Venmo and QuickBooks Online
We love the convenience of Venmo - and it is great for my personal life - but it is has a complicated relationship with QBO.
When I first started using Venmo, it was to send cash to my almost adult kids for gas and groceries - even rent! and it was a blessing! For my personal life it was fast and convenient.
It wasn’t long after that I started using it for Business - paying my contract labor - a local flower farmer - even computer tech. Then the clients wanted to know if they could Venmo me.
I went happily along until it was time to do my year end tax prep and I realized that the Venmo account had not been reconciled all year. I have a bookkeeper, and Venmo was not on her radar.
How hard can it be? I thought, I’ll just do it myself. Ha!
Venmo is both a credit card and a conduit to your checking account. - and in my case multiple checking accounts. The first of the year I decided to link my Venmo account directly to QBO so that the transactions would be downloaded. Then I went to Venmo and downloaded statements.. Now I realized that many/most of my transactions had already been processed thru my checking account, and that only payments from my Venmo balance had not been processed.

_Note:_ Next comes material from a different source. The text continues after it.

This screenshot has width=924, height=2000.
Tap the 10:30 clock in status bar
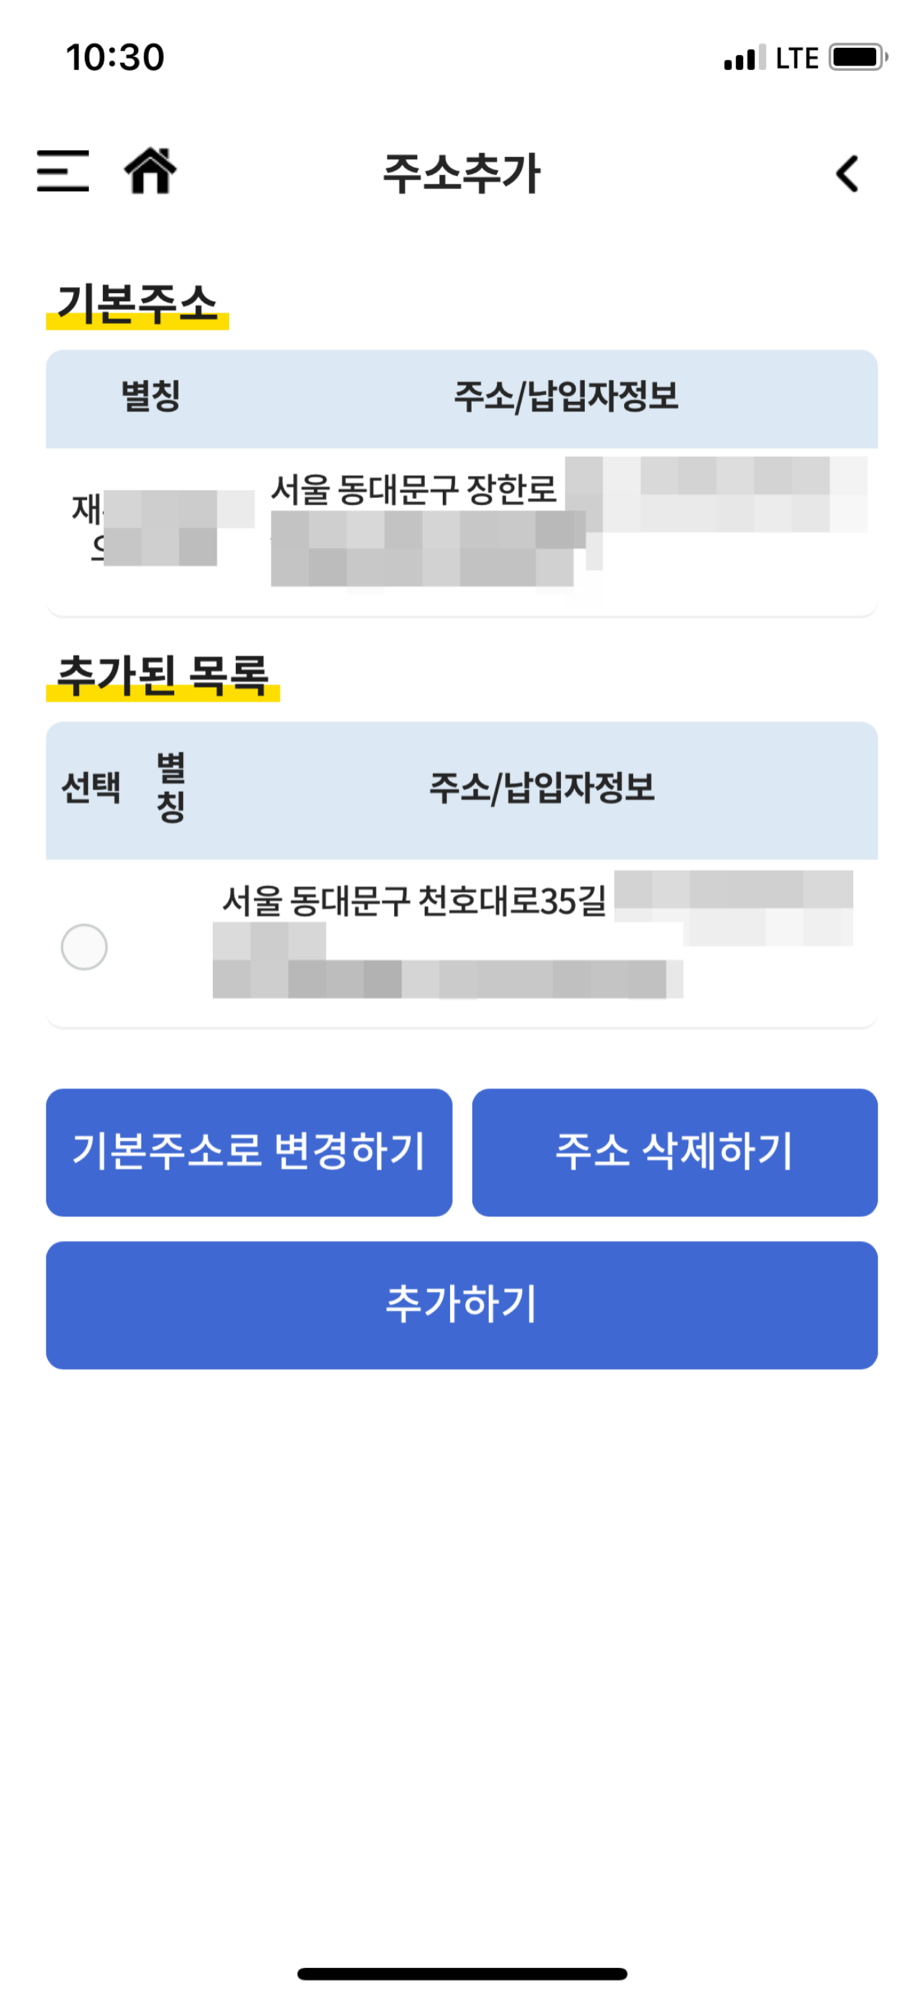115,58
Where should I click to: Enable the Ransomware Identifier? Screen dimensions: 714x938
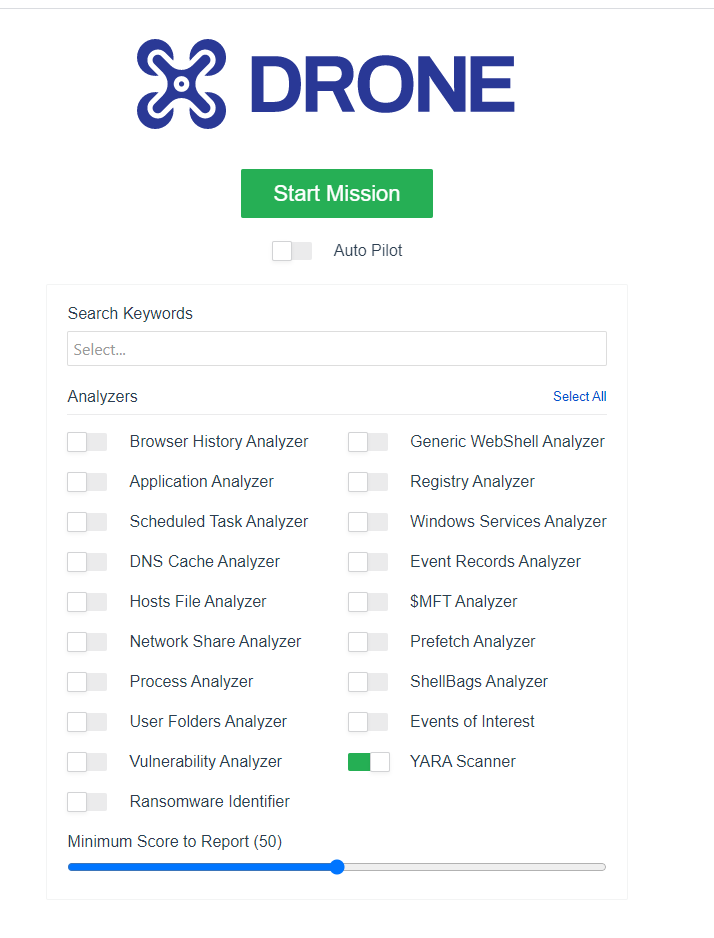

So, going forward I have a few rules for managing my Venmo account:
I am not going to link Venmo to QBO - it creates too many duplications.
I will have two separate Venmo accounts - personal and business.
I will not pay any transactions from my Venmo balance., only from my checking account.
I will add Venmo to my month end process:
I’ll download their statement and forward to the bookkeeper.
I’ll make sure any client payments have been recorded in my Flower Management System (I use BloomTrac).
I’ll make a single transfer of funds from Venmo to checking - again to simplify where they are classified.
I’ll make sure the expense transactions that hit my checking account were coded properly - a bit of an issue with Venmo.